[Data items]
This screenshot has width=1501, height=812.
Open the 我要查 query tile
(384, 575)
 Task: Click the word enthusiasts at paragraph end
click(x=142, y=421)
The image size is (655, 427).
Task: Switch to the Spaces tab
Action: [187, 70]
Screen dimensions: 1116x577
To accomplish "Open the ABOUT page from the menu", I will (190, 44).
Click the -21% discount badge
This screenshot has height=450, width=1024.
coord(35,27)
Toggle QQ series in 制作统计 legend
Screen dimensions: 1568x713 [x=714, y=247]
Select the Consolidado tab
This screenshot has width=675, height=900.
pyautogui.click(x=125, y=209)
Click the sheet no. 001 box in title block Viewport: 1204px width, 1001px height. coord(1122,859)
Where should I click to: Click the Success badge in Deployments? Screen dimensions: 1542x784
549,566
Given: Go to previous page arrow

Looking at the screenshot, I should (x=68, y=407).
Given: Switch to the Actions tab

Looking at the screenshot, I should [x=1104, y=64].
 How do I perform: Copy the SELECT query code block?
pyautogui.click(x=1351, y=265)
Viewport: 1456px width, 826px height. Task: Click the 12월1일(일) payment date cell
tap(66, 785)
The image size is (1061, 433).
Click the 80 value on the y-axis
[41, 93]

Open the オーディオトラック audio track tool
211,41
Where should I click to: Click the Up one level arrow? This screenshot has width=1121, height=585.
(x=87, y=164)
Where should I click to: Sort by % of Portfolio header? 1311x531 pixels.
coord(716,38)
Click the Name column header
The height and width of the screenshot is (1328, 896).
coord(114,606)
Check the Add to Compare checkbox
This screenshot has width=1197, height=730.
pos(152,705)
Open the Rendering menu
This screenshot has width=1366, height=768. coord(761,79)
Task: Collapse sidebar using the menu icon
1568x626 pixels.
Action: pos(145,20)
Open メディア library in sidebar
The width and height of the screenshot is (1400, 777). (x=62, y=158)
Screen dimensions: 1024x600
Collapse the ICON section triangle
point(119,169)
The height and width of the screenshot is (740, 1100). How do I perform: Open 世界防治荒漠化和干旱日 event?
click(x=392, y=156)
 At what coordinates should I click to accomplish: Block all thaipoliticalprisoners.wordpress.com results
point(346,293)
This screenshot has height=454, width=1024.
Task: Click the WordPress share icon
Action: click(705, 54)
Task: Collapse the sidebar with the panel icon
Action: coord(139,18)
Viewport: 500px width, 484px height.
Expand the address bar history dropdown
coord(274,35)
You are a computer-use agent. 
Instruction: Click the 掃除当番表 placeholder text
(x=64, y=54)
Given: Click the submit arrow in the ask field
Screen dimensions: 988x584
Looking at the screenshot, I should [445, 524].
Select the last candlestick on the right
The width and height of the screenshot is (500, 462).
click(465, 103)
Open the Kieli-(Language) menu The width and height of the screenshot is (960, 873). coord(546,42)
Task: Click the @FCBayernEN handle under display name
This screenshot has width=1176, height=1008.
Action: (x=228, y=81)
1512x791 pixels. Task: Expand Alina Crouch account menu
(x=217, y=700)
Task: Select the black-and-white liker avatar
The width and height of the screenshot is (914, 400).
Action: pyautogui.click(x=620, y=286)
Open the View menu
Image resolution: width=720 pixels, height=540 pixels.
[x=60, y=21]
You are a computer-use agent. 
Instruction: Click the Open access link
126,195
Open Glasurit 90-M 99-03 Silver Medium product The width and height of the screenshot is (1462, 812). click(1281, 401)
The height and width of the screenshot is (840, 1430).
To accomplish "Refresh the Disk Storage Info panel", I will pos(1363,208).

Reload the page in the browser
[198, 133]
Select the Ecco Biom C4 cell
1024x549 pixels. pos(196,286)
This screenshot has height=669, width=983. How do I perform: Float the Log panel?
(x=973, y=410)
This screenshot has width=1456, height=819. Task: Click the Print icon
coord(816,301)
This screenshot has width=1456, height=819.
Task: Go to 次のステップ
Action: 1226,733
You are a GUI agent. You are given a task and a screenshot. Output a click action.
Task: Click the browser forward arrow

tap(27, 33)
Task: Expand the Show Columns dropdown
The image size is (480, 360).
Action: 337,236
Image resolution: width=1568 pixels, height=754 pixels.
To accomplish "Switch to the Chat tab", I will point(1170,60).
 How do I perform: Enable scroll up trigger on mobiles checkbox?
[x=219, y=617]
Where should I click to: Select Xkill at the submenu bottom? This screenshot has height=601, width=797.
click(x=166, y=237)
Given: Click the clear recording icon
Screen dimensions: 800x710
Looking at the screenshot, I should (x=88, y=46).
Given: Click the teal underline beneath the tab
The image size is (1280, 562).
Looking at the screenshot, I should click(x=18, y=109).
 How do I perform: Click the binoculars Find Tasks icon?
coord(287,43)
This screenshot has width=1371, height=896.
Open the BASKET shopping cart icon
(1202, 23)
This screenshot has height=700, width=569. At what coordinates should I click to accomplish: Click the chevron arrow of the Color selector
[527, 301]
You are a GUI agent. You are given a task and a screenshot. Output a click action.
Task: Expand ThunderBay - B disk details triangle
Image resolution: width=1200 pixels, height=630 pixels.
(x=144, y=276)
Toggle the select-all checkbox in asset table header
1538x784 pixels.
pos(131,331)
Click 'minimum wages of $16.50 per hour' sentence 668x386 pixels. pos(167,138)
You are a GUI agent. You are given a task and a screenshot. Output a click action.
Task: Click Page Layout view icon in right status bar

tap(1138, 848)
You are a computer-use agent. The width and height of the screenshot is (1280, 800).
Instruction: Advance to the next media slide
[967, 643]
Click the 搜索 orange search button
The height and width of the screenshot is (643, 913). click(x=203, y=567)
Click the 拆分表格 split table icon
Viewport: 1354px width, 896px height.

> Task to carry out
Can you repeat all of the rows above, word for word?

> Complete response
This screenshot has width=1501, height=812.
Open the 我要查 query tile
(384, 575)
 Task: Click the word enthusiasts at paragraph end
click(x=142, y=421)
The image size is (655, 427).
Task: Switch to the Spaces tab
Action: [187, 70]
Screen dimensions: 1116x577
To accomplish "Open the ABOUT page from the menu", I will (190, 44).
Click the -21% discount badge
This screenshot has height=450, width=1024.
coord(35,27)
Toggle QQ series in 制作统计 legend
Screen dimensions: 1568x713 [x=714, y=247]
Select the Consolidado tab
This screenshot has width=675, height=900.
pyautogui.click(x=125, y=209)
Click the sheet no. 001 box in title block Viewport: 1204px width, 1001px height. coord(1122,859)
Where should I click to: Click the Success badge in Deployments? Screen dimensions: 1542x784
549,566
Given: Go to previous page arrow

Looking at the screenshot, I should (x=68, y=407).
Given: Switch to the Actions tab

Looking at the screenshot, I should [x=1104, y=64].
 How do I perform: Copy the SELECT query code block?
pyautogui.click(x=1351, y=265)
Viewport: 1456px width, 826px height. Task: Click the 12월1일(일) payment date cell
tap(66, 785)
The image size is (1061, 433).
Click the 80 value on the y-axis
[41, 93]

Open the オーディオトラック audio track tool
211,41
Where should I click to: Click the Up one level arrow? This screenshot has width=1121, height=585.
(x=87, y=164)
Where should I click to: Sort by % of Portfolio header? 1311x531 pixels.
coord(716,38)
Click the Name column header
The height and width of the screenshot is (1328, 896).
coord(114,606)
Check the Add to Compare checkbox
This screenshot has width=1197, height=730.
pos(152,705)
Open the Rendering menu
This screenshot has width=1366, height=768. coord(761,79)
Task: Collapse sidebar using the menu icon
1568x626 pixels.
Action: pos(145,20)
Open メディア library in sidebar
The width and height of the screenshot is (1400, 777). (x=62, y=158)
Screen dimensions: 1024x600
Collapse the ICON section triangle
point(119,169)
The height and width of the screenshot is (740, 1100). How do I perform: Open 世界防治荒漠化和干旱日 event?
click(x=392, y=156)
 At what coordinates should I click to accomplish: Block all thaipoliticalprisoners.wordpress.com results
point(346,293)
This screenshot has height=454, width=1024.
Task: Click the WordPress share icon
Action: click(705, 54)
Task: Collapse the sidebar with the panel icon
Action: coord(139,18)
Viewport: 500px width, 484px height.
Expand the address bar history dropdown
coord(274,35)
You are a computer-use agent. 
Instruction: Click the 掃除当番表 placeholder text
(x=64, y=54)
Given: Click the submit arrow in the ask field
Screen dimensions: 988x584
Looking at the screenshot, I should [445, 524].
Select the last candlestick on the right
The width and height of the screenshot is (500, 462).
click(465, 103)
Open the Kieli-(Language) menu The width and height of the screenshot is (960, 873). coord(546,42)
Task: Click the @FCBayernEN handle under display name
This screenshot has width=1176, height=1008.
Action: (x=228, y=81)
1512x791 pixels. Task: Expand Alina Crouch account menu
(x=217, y=700)
Task: Select the black-and-white liker avatar
The width and height of the screenshot is (914, 400).
Action: pyautogui.click(x=620, y=286)
Open the View menu
Image resolution: width=720 pixels, height=540 pixels.
[x=60, y=21]
You are a computer-use agent. 
Instruction: Click the Open access link
126,195
Open Glasurit 90-M 99-03 Silver Medium product The width and height of the screenshot is (1462, 812). click(1281, 401)
The height and width of the screenshot is (840, 1430).
To accomplish "Refresh the Disk Storage Info panel", I will pos(1363,208).

Reload the page in the browser
[198, 133]
Select the Ecco Biom C4 cell
1024x549 pixels. pos(196,286)
This screenshot has height=669, width=983. How do I perform: Float the Log panel?
(x=973, y=410)
This screenshot has width=1456, height=819. Task: Click the Print icon
coord(816,301)
This screenshot has width=1456, height=819.
Task: Go to 次のステップ
Action: 1226,733
You are a GUI agent. You are given a task and a screenshot. Output a click action.
Task: Click the browser forward arrow

tap(27, 33)
Task: Expand the Show Columns dropdown
The image size is (480, 360).
Action: 337,236
Image resolution: width=1568 pixels, height=754 pixels.
To accomplish "Switch to the Chat tab", I will point(1170,60).
 How do I perform: Enable scroll up trigger on mobiles checkbox?
[x=219, y=617]
Where should I click to: Select Xkill at the submenu bottom? This screenshot has height=601, width=797.
click(x=166, y=237)
Given: Click the clear recording icon
Screen dimensions: 800x710
Looking at the screenshot, I should (x=88, y=46).
Given: Click the teal underline beneath the tab
The image size is (1280, 562).
Looking at the screenshot, I should click(x=18, y=109).
 How do I perform: Click the binoculars Find Tasks icon?
coord(287,43)
This screenshot has width=1371, height=896.
Open the BASKET shopping cart icon
(1202, 23)
This screenshot has height=700, width=569. At what coordinates should I click to accomplish: Click the chevron arrow of the Color selector
[527, 301]
You are a GUI agent. You are given a task and a screenshot. Output a click action.
Task: Expand ThunderBay - B disk details triangle
Image resolution: width=1200 pixels, height=630 pixels.
(x=144, y=276)
Toggle the select-all checkbox in asset table header
1538x784 pixels.
pos(131,331)
Click 'minimum wages of $16.50 per hour' sentence 668x386 pixels. pos(167,138)
You are a GUI agent. You are given a task and a screenshot. Output a click action.
Task: Click Page Layout view icon in right status bar

tap(1138, 848)
You are a computer-use agent. The width and height of the screenshot is (1280, 800).
Instruction: Advance to the next media slide
[967, 643]
Click the 搜索 orange search button
The height and width of the screenshot is (643, 913). click(x=203, y=567)
Click the 拆分表格 split table icon
Viewport: 1354px width, 896px height.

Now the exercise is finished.